(WHAT THE TASK ASKS) Start at the line in the entries below that contains "This screenshot has width=620, height=467.", stop at the line that contains "Expand the Rating", and output exactly the lines in that span, both ends included.

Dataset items
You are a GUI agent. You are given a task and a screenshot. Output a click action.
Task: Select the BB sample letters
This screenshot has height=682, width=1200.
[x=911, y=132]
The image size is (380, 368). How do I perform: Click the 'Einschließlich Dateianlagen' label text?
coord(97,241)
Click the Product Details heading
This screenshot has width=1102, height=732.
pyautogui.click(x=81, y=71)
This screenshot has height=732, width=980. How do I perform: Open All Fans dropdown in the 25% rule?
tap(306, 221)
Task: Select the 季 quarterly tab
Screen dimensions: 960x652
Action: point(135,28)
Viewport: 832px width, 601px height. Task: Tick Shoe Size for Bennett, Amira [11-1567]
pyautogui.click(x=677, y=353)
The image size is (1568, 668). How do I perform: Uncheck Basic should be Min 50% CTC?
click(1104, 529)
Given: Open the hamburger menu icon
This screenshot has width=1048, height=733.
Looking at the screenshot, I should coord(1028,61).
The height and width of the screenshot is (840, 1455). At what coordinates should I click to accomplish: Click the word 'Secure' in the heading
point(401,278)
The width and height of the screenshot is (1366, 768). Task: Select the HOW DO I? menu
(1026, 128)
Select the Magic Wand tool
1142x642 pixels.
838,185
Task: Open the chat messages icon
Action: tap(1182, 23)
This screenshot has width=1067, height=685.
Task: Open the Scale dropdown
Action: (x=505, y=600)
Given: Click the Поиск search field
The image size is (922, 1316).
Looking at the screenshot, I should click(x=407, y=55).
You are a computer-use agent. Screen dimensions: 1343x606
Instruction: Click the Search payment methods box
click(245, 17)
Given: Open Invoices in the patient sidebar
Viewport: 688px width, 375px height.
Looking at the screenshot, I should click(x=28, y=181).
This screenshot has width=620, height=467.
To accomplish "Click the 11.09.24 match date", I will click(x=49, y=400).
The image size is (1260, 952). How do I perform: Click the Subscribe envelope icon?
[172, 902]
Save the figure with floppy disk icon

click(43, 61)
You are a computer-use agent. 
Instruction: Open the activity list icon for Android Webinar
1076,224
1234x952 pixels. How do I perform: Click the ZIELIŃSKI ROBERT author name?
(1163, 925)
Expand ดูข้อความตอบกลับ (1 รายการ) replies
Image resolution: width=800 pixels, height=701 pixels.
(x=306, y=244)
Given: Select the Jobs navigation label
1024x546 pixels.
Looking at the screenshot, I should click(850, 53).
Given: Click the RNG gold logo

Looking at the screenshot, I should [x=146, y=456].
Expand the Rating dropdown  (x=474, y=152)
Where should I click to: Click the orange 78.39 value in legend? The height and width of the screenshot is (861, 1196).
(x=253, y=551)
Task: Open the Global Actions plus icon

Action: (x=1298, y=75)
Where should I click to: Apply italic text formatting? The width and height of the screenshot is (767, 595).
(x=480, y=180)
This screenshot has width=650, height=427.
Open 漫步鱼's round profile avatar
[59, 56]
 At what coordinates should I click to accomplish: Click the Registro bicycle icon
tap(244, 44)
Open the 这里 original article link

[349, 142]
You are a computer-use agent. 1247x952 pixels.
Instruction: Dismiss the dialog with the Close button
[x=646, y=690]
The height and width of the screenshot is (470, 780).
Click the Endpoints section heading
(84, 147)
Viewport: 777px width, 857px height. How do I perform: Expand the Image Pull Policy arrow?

(RESPONSE BOX)
This screenshot has width=620, height=467.
To accomplish "Click the 11.09.24 match date", I will click(x=49, y=400).
The image size is (1260, 952). How do I perform: Click the Subscribe envelope icon?
[172, 902]
Save the figure with floppy disk icon

click(43, 61)
You are a computer-use agent. 
Instruction: Open the activity list icon for Android Webinar
1076,224
1234x952 pixels. How do I perform: Click the ZIELIŃSKI ROBERT author name?
(1163, 925)
Expand ดูข้อความตอบกลับ (1 รายการ) replies
Image resolution: width=800 pixels, height=701 pixels.
(x=306, y=244)
Given: Select the Jobs navigation label
1024x546 pixels.
Looking at the screenshot, I should click(850, 53).
Given: Click the RNG gold logo

Looking at the screenshot, I should [x=146, y=456].
Expand the Rating dropdown  (x=474, y=152)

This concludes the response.